Action item: Reproduce the records below; each should match the original exactly.

Record extracts:
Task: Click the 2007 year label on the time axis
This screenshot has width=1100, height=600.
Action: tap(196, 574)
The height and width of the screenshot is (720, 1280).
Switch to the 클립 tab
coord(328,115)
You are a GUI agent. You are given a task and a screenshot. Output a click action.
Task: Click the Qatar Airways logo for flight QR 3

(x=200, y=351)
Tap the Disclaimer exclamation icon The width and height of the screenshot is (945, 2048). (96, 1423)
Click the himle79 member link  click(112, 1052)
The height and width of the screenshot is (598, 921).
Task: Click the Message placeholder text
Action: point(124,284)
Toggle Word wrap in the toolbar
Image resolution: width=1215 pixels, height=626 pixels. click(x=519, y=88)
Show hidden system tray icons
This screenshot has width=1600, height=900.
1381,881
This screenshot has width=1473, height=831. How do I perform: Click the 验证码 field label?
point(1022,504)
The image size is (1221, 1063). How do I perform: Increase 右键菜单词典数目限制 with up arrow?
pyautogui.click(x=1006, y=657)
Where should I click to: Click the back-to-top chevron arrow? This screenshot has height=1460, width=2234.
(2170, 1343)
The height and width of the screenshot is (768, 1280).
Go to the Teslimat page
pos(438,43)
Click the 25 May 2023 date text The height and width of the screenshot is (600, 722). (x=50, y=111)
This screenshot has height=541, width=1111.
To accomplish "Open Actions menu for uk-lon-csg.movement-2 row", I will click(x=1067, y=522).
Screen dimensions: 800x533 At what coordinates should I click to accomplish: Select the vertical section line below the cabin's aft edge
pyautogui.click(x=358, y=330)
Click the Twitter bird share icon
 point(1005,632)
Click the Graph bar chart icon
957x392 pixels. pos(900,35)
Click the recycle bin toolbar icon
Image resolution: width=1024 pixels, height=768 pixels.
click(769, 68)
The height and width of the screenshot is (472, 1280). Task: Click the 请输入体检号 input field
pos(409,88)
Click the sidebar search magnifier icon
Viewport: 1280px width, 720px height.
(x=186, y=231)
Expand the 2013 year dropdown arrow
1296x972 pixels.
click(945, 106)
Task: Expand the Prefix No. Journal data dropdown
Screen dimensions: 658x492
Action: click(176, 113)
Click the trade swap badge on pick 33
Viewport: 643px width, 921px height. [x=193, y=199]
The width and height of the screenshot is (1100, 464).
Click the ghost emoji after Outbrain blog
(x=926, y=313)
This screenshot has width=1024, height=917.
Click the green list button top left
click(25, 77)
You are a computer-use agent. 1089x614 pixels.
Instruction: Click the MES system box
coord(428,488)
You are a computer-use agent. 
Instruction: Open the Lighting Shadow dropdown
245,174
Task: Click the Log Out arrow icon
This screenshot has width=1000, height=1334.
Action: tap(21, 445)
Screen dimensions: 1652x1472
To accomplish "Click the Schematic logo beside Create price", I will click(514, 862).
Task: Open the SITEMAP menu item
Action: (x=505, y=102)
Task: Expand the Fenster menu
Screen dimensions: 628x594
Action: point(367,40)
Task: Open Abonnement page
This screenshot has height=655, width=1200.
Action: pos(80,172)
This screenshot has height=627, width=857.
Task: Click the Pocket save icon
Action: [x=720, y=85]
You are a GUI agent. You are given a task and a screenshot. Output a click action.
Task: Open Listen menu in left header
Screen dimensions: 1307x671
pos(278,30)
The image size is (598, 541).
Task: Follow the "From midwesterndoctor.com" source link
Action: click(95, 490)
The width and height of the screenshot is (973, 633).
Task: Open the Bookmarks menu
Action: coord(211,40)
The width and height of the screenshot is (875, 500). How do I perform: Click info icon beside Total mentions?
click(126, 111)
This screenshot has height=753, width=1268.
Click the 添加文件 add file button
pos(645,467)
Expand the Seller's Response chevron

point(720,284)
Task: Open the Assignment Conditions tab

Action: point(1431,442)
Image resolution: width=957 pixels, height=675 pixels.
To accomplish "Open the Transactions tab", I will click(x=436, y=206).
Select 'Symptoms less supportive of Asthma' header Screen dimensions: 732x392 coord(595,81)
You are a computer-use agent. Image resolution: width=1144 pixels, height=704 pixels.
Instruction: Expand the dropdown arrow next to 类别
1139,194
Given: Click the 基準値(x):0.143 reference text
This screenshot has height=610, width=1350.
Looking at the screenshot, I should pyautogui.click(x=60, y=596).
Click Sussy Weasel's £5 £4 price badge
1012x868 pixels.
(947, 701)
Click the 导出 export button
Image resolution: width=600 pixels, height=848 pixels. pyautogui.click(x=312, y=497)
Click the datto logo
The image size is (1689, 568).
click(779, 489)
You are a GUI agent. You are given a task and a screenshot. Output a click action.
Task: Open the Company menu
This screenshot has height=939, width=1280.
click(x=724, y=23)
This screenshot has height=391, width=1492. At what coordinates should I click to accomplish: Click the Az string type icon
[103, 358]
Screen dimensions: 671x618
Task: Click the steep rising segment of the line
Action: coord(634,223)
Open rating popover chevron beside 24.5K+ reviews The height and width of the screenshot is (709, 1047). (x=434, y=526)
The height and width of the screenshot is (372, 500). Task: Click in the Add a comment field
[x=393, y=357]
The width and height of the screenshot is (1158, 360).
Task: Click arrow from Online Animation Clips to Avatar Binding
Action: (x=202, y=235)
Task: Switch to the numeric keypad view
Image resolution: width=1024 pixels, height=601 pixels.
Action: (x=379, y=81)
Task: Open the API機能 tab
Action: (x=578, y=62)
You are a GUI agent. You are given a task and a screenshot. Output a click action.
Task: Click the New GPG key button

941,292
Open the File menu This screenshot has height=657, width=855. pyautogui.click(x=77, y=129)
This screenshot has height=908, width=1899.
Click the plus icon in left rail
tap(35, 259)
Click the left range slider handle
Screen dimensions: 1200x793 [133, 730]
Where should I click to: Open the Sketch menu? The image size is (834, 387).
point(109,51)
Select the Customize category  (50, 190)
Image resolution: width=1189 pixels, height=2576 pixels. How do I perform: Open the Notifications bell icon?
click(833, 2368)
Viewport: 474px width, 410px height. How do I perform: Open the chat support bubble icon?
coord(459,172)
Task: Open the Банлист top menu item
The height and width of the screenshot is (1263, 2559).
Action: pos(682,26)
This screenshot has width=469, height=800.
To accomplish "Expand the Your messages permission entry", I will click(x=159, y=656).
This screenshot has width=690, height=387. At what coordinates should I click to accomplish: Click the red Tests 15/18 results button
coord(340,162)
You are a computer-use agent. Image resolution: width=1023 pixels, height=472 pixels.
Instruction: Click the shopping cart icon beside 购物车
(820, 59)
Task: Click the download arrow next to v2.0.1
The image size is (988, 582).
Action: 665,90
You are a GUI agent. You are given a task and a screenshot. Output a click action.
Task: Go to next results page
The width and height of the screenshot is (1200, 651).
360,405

Answer to the exercise:
Task: Click the 2007 year label on the time axis
This screenshot has width=1100, height=600.
Action: tap(196, 574)
The height and width of the screenshot is (720, 1280).
Switch to the 클립 tab
coord(328,115)
You are a GUI agent. You are given a task and a screenshot. Output a click action.
Task: Click the Qatar Airways logo for flight QR 3

(x=200, y=351)
Tap the Disclaimer exclamation icon The width and height of the screenshot is (945, 2048). (96, 1423)
Click the himle79 member link  click(112, 1052)
The height and width of the screenshot is (598, 921).
Task: Click the Message placeholder text
Action: point(124,284)
Toggle Word wrap in the toolbar
Image resolution: width=1215 pixels, height=626 pixels. click(x=519, y=88)
Show hidden system tray icons
This screenshot has width=1600, height=900.
1381,881
This screenshot has width=1473, height=831. How do I perform: Click the 验证码 field label?
point(1022,504)
The image size is (1221, 1063). How do I perform: Increase 右键菜单词典数目限制 with up arrow?
pyautogui.click(x=1006, y=657)
Where should I click to: Click the back-to-top chevron arrow? This screenshot has height=1460, width=2234.
(2170, 1343)
The height and width of the screenshot is (768, 1280).
Go to the Teslimat page
pos(438,43)
Click the 25 May 2023 date text The height and width of the screenshot is (600, 722). (x=50, y=111)
This screenshot has height=541, width=1111.
To accomplish "Open Actions menu for uk-lon-csg.movement-2 row", I will click(x=1067, y=522).
Screen dimensions: 800x533 At what coordinates should I click to accomplish: Select the vertical section line below the cabin's aft edge
pyautogui.click(x=358, y=330)
Click the Twitter bird share icon
 point(1005,632)
Click the Graph bar chart icon
957x392 pixels. pos(900,35)
Click the recycle bin toolbar icon
Image resolution: width=1024 pixels, height=768 pixels.
click(769, 68)
The height and width of the screenshot is (472, 1280). Task: Click the 请输入体检号 input field
pos(409,88)
Click the sidebar search magnifier icon
Viewport: 1280px width, 720px height.
(x=186, y=231)
Expand the 2013 year dropdown arrow
1296x972 pixels.
click(945, 106)
Task: Expand the Prefix No. Journal data dropdown
Screen dimensions: 658x492
Action: click(176, 113)
Click the trade swap badge on pick 33
Viewport: 643px width, 921px height. [x=193, y=199]
The width and height of the screenshot is (1100, 464).
Click the ghost emoji after Outbrain blog
(x=926, y=313)
This screenshot has width=1024, height=917.
Click the green list button top left
click(25, 77)
You are a computer-use agent. 1089x614 pixels.
Instruction: Click the MES system box
coord(428,488)
You are a computer-use agent. 
Instruction: Open the Lighting Shadow dropdown
245,174
Task: Click the Log Out arrow icon
This screenshot has width=1000, height=1334.
Action: tap(21, 445)
Screen dimensions: 1652x1472
To accomplish "Click the Schematic logo beside Create price", I will click(514, 862).
Task: Open the SITEMAP menu item
Action: (x=505, y=102)
Task: Expand the Fenster menu
Screen dimensions: 628x594
Action: point(367,40)
Task: Open Abonnement page
This screenshot has height=655, width=1200.
Action: pos(80,172)
This screenshot has height=627, width=857.
Task: Click the Pocket save icon
Action: [x=720, y=85]
You are a GUI agent. You are given a task and a screenshot. Output a click action.
Task: Open Listen menu in left header
Screen dimensions: 1307x671
pos(278,30)
The image size is (598, 541).
Task: Follow the "From midwesterndoctor.com" source link
Action: click(95, 490)
The width and height of the screenshot is (973, 633).
Task: Open the Bookmarks menu
Action: coord(211,40)
The width and height of the screenshot is (875, 500). How do I perform: Click info icon beside Total mentions?
click(126, 111)
This screenshot has height=753, width=1268.
Click the 添加文件 add file button
pos(645,467)
Expand the Seller's Response chevron

point(720,284)
Task: Open the Assignment Conditions tab

Action: point(1431,442)
Image resolution: width=957 pixels, height=675 pixels.
To accomplish "Open the Transactions tab", I will click(x=436, y=206).
Select 'Symptoms less supportive of Asthma' header Screen dimensions: 732x392 coord(595,81)
You are a computer-use agent. Image resolution: width=1144 pixels, height=704 pixels.
Instruction: Expand the dropdown arrow next to 类别
1139,194
Given: Click the 基準値(x):0.143 reference text
This screenshot has height=610, width=1350.
Looking at the screenshot, I should pyautogui.click(x=60, y=596).
Click Sussy Weasel's £5 £4 price badge
1012x868 pixels.
(947, 701)
Click the 导出 export button
Image resolution: width=600 pixels, height=848 pixels. pyautogui.click(x=312, y=497)
Click the datto logo
The image size is (1689, 568).
click(779, 489)
You are a GUI agent. You are given a task and a screenshot. Output a click action.
Task: Open the Company menu
This screenshot has height=939, width=1280.
click(x=724, y=23)
This screenshot has height=391, width=1492. At what coordinates should I click to accomplish: Click the Az string type icon
[103, 358]
Screen dimensions: 671x618
Task: Click the steep rising segment of the line
Action: coord(634,223)
Open rating popover chevron beside 24.5K+ reviews The height and width of the screenshot is (709, 1047). (x=434, y=526)
The height and width of the screenshot is (372, 500). Task: Click in the Add a comment field
[x=393, y=357]
The width and height of the screenshot is (1158, 360).
Task: Click arrow from Online Animation Clips to Avatar Binding
Action: (x=202, y=235)
Task: Switch to the numeric keypad view
Image resolution: width=1024 pixels, height=601 pixels.
Action: (x=379, y=81)
Task: Open the API機能 tab
Action: (x=578, y=62)
You are a GUI agent. You are given a task and a screenshot. Output a click action.
Task: Click the New GPG key button

941,292
Open the File menu This screenshot has height=657, width=855. pyautogui.click(x=77, y=129)
This screenshot has height=908, width=1899.
Click the plus icon in left rail
tap(35, 259)
Click the left range slider handle
Screen dimensions: 1200x793 [133, 730]
Where should I click to: Open the Sketch menu? The image size is (834, 387).
point(109,51)
Select the Customize category  (50, 190)
Image resolution: width=1189 pixels, height=2576 pixels. How do I perform: Open the Notifications bell icon?
click(833, 2368)
Viewport: 474px width, 410px height. How do I perform: Open the chat support bubble icon?
coord(459,172)
Task: Open the Банлист top menu item
The height and width of the screenshot is (1263, 2559).
Action: pos(682,26)
This screenshot has width=469, height=800.
To accomplish "Expand the Your messages permission entry", I will click(x=159, y=656).
This screenshot has width=690, height=387. At what coordinates should I click to accomplish: Click the red Tests 15/18 results button
coord(340,162)
You are a computer-use agent. Image resolution: width=1023 pixels, height=472 pixels.
Instruction: Click the shopping cart icon beside 购物车
(820, 59)
Task: Click the download arrow next to v2.0.1
The image size is (988, 582).
Action: 665,90
You are a GUI agent. You are given a task and a screenshot. Output a click action.
Task: Go to next results page
The width and height of the screenshot is (1200, 651).
360,405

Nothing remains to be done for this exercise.